Heather at Sidi Bou Said Photo: Heatheronhertravels.com

Heather at Sidi Bou Said

Just outside the cruise port we met our taxi driver, Mr Faouzi who took us first visit the pretty village of Sidi Bou Said, which was a 15 minute drive up the coast. The village is known for its picturesque white houses with blue painted doors and windows and is known as the Santorini in Tunisia.
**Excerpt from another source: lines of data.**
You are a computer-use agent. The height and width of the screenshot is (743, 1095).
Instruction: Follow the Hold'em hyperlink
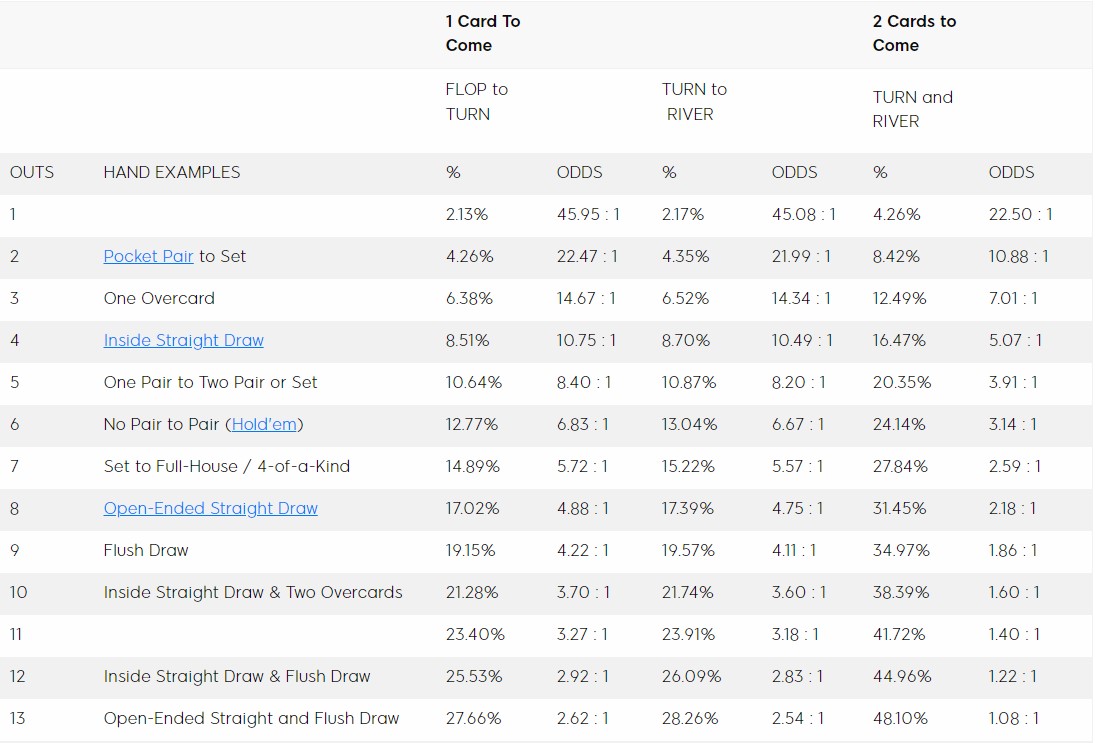264,424
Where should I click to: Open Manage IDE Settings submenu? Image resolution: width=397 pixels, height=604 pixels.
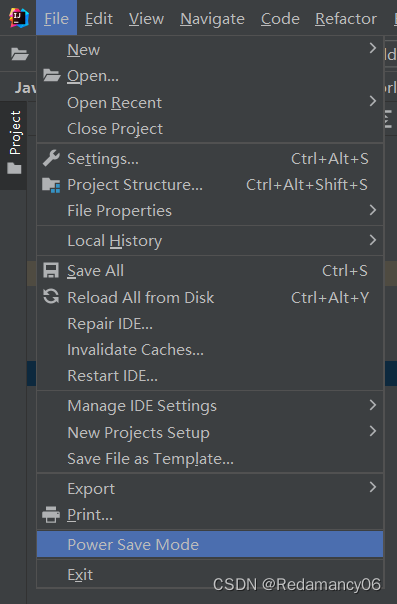click(210, 406)
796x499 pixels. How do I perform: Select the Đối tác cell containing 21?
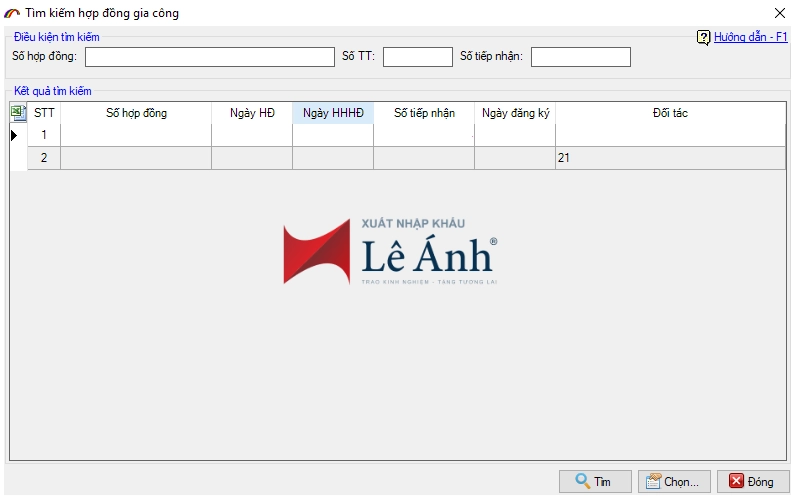coord(669,158)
We arrived before most of the coach excursions with the souvenir stalls in the pedestrianized main street just starting to open.

Main Street at Sidi Bou Said Photo: Heatheronhertravels.com

Main Street at Sidi Bou Said

Walking up street, we admired the pretty white and blue houses, every so often exploring down a side alley to investigate a hidden courtyard, old studded door or building draped with pink bougainvillea. We could see below us a small harbour area and the MSC Splendida at the port in the distance. We passed a few cafes and smart hotels with terraces overlooking the sea and at the end of the road was a viewpoint, where the path continued down the hill to the harbour. We retraced our steps, just as the cruise excursions were arriving and took a look around the small Dar El-Annabi Museum (€2.50 entrance).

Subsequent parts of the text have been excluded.